* **Task statement**
Show every line of the data that includes the word "Enable".

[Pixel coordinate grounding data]
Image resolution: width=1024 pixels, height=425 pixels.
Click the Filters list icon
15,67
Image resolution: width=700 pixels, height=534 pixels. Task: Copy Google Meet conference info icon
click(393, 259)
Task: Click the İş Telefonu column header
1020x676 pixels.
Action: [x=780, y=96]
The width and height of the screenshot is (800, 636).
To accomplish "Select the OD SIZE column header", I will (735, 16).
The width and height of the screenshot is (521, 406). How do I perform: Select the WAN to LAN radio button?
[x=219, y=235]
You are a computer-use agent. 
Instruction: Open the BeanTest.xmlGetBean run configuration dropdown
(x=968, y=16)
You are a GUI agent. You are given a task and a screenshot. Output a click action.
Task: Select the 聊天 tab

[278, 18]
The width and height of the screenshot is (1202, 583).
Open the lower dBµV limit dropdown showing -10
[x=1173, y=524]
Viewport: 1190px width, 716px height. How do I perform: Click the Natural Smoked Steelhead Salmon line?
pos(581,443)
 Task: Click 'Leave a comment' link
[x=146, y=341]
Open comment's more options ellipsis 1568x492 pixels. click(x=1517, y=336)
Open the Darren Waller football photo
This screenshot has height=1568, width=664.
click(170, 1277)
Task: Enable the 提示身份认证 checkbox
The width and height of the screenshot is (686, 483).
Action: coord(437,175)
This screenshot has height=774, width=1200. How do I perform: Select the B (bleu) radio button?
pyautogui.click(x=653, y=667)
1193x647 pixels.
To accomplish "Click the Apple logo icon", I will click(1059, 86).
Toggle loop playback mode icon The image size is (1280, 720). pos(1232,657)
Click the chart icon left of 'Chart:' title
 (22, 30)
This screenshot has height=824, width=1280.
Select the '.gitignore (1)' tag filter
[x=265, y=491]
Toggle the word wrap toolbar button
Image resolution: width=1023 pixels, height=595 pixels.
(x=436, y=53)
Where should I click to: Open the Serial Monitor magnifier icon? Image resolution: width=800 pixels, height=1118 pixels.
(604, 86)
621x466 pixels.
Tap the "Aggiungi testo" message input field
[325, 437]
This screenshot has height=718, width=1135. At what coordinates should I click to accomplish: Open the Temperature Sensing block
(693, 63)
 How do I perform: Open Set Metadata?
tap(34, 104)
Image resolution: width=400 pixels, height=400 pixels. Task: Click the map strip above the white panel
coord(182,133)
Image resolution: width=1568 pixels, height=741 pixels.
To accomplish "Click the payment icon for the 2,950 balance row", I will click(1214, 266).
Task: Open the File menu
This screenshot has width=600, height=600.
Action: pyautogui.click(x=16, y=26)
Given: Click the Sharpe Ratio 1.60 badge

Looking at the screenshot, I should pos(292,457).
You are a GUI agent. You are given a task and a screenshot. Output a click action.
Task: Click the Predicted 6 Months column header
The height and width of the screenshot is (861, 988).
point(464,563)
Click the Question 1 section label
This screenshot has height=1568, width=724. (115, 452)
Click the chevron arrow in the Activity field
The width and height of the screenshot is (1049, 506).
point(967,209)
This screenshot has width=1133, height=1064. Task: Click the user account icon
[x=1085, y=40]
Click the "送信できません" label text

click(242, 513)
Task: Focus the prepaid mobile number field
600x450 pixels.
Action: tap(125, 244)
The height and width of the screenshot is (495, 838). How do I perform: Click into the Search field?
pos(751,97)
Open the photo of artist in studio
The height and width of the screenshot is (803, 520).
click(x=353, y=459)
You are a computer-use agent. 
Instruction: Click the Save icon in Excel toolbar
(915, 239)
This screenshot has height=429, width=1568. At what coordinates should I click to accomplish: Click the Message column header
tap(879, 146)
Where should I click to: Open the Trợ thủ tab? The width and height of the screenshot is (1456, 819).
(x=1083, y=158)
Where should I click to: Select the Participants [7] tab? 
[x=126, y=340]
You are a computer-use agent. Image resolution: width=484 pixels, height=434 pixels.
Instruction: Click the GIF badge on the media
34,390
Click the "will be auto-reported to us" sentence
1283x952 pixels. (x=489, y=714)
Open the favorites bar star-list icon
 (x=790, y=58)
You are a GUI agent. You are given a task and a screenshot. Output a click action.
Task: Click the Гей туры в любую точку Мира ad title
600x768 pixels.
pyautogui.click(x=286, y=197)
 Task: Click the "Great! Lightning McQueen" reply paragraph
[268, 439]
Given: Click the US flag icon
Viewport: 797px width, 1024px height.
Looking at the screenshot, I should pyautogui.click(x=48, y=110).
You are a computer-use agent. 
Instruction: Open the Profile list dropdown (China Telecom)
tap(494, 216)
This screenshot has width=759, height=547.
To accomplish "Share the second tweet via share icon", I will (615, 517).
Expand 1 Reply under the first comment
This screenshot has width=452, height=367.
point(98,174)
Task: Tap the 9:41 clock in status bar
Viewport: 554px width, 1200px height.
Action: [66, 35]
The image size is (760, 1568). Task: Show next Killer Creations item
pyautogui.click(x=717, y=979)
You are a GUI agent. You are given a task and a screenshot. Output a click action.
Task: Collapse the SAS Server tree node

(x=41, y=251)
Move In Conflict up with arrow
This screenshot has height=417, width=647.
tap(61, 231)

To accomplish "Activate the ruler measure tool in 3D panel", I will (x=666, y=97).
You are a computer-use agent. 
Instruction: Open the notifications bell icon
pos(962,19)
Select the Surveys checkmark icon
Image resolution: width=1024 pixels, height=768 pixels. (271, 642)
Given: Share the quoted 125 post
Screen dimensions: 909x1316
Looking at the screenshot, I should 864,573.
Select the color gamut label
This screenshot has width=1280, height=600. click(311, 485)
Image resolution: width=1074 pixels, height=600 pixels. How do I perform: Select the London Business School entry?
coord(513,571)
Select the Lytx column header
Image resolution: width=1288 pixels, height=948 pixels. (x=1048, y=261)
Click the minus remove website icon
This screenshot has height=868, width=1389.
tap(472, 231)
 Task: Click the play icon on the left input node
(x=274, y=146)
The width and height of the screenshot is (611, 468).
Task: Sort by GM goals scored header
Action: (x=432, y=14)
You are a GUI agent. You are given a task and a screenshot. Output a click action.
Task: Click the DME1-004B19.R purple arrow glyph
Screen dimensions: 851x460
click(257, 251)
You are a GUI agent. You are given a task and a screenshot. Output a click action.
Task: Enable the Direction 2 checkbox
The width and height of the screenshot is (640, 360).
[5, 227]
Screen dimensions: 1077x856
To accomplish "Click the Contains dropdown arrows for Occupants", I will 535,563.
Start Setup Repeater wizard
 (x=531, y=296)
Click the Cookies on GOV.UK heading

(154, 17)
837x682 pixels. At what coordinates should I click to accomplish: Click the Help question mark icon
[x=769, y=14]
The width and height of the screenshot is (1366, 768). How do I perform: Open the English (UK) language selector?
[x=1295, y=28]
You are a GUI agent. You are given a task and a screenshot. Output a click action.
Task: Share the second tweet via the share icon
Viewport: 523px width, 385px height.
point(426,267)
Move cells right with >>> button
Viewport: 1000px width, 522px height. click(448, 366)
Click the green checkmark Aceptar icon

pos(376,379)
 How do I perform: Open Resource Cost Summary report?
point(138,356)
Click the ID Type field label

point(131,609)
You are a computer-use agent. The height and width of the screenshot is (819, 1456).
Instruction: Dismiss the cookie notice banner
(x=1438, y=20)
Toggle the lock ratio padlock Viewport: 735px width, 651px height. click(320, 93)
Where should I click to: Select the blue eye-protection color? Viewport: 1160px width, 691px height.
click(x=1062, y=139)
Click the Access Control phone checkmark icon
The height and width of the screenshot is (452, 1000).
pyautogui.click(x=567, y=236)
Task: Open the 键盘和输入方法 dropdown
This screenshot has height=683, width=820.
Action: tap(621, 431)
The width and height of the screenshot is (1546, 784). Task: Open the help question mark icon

* **Exercise output**
Task: Enable the 提示身份认证 checkbox
Task: Enable the Direction 2 checkbox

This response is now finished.